XPD inhibits cell growth and invasion and enhances chemosensitivity in esophageal squamous cell carcinoma by regulating the PI3K/AKT signaling pathway

Esophageal squamous cell carcinoma (ESCC) is a lethal disease due to its high aggressiveness. The aim of the present study was to investigate the role of xeroderma pigmentosum complementation group D (XPD) in the growth and invasion of ESCC and to elucidate the potential underlying molecular mechanisms. Western blot analysis and RT-qPCR were used to detect the expression level of XPD in ESCC tissue samples and adjacent normal esophageal tissue samples. The pEGFP-N2/XPD plasmid was transfected into human ESCC cell lines (EC9706 and EC109). The proliferation, apoptosis, migration and invasion of EC9706 or EC109 cells were assessed following transfection with the XPD overexpression plasmid. The chemosensitivity of EC9706 or EC109 cells to cisplatin or fluorouracil was evaluated by CCK-8 assay. The expression levels of phosphoinositide 3-kinase (PI3K)/AKT, nuclear factor (NF)-κB, Janus kinase 2 (JAK2)/signal transducer and activator of transcription 3 (STAT3) and mitogen-activated protein kinase (MAPK) signaling pathway-related genes were detected by RT-qPCR and western blot analysis. The results demonstrated that the expression level of XPD was markedly lower in ESCC tissue samples than in adjacent normal esophageal tissue samples. The pEGFP-N2/XPD plasmid was successfully transfected into EC9706 or EC109 cells, inducing XPD overexpression. A High XPD expression markedly suppressed cell proliferation, migration and invasion, and increased the apoptotic rate of EC9706 and EC109 cells. Furthermore, the overexpression of XPD significantly increased the chemosensitivity of EC9706 and EC109 cells to cisplatin or fluorouracil. Following XPD overexpression, the expression levels of PI3K, p-AKT, c-Myc, Cyclin D1, Bcl-2, vascular endothelial growth factor (VEGF) and matrix metalloproteinase (MMP)-9 were markedly downregulated, while the expression level of p21 was markedly upregulated.

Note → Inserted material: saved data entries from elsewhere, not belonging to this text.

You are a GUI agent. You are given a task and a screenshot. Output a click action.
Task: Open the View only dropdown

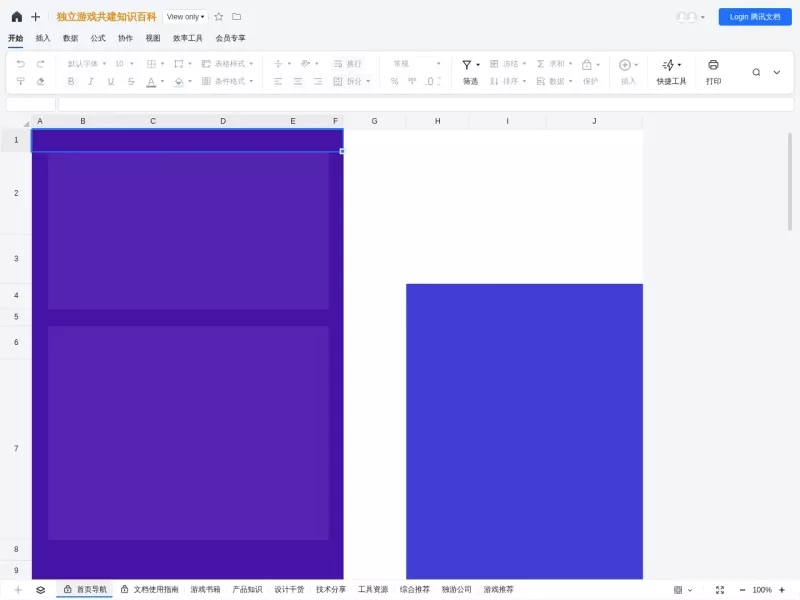coord(185,17)
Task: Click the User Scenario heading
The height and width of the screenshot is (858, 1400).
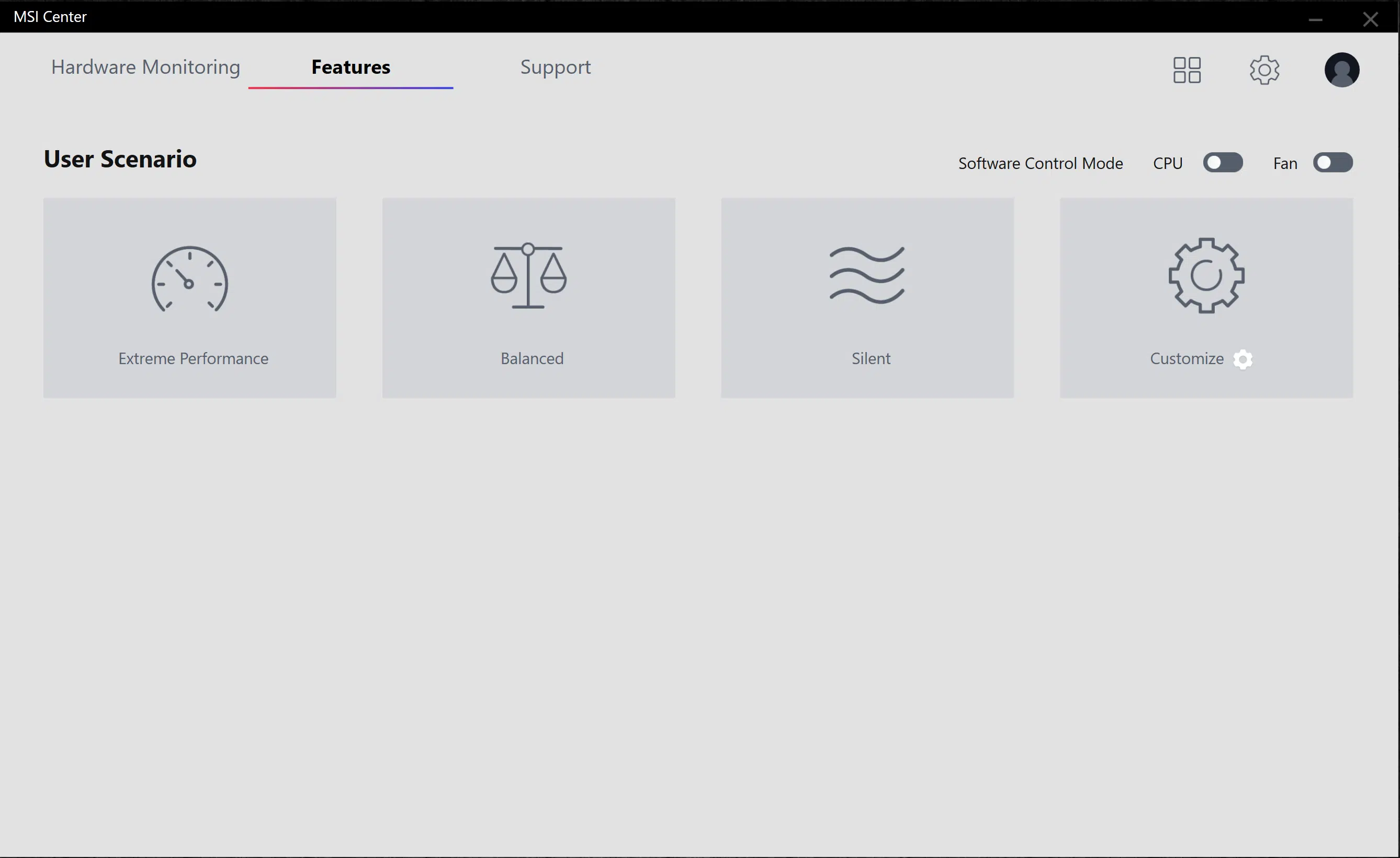Action: (x=120, y=159)
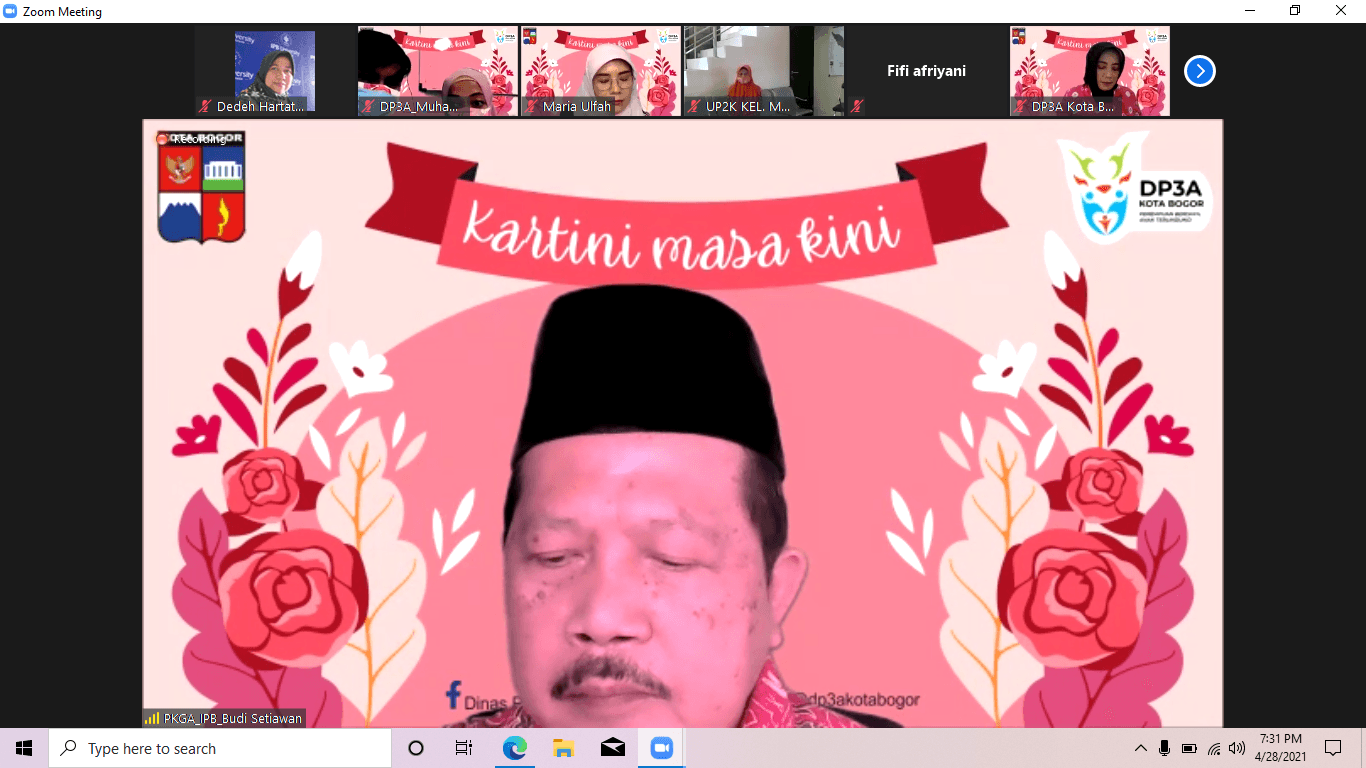
Task: Open Zoom app in the taskbar
Action: click(661, 748)
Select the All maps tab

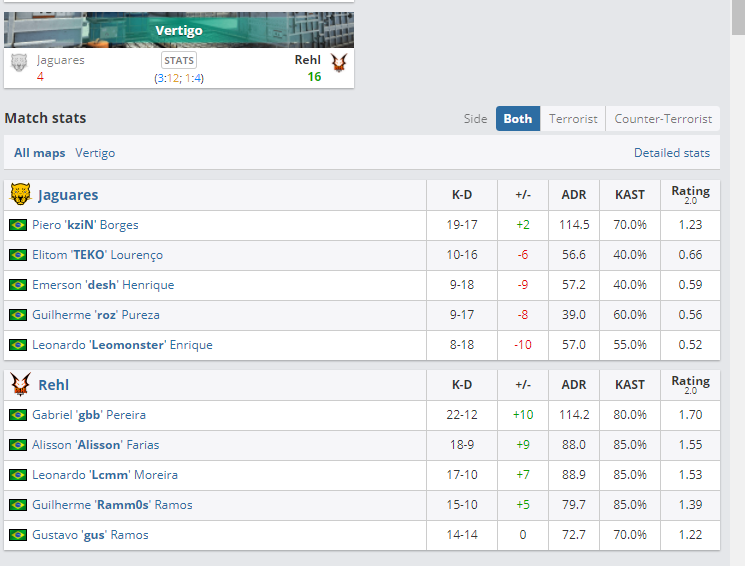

On the whole, the findings of the present study demonstrate that XPD inhibits the growth and invasion of EC9706 and EC109 cells, whilst also enhancing the chemosensitivity of EC9706 and EC109 cells to cisplatin or fluorouracil by regulating the PI3K/AKT signaling pathway. XPD may thus be an underlying target for ESCC treatment and drug resistance.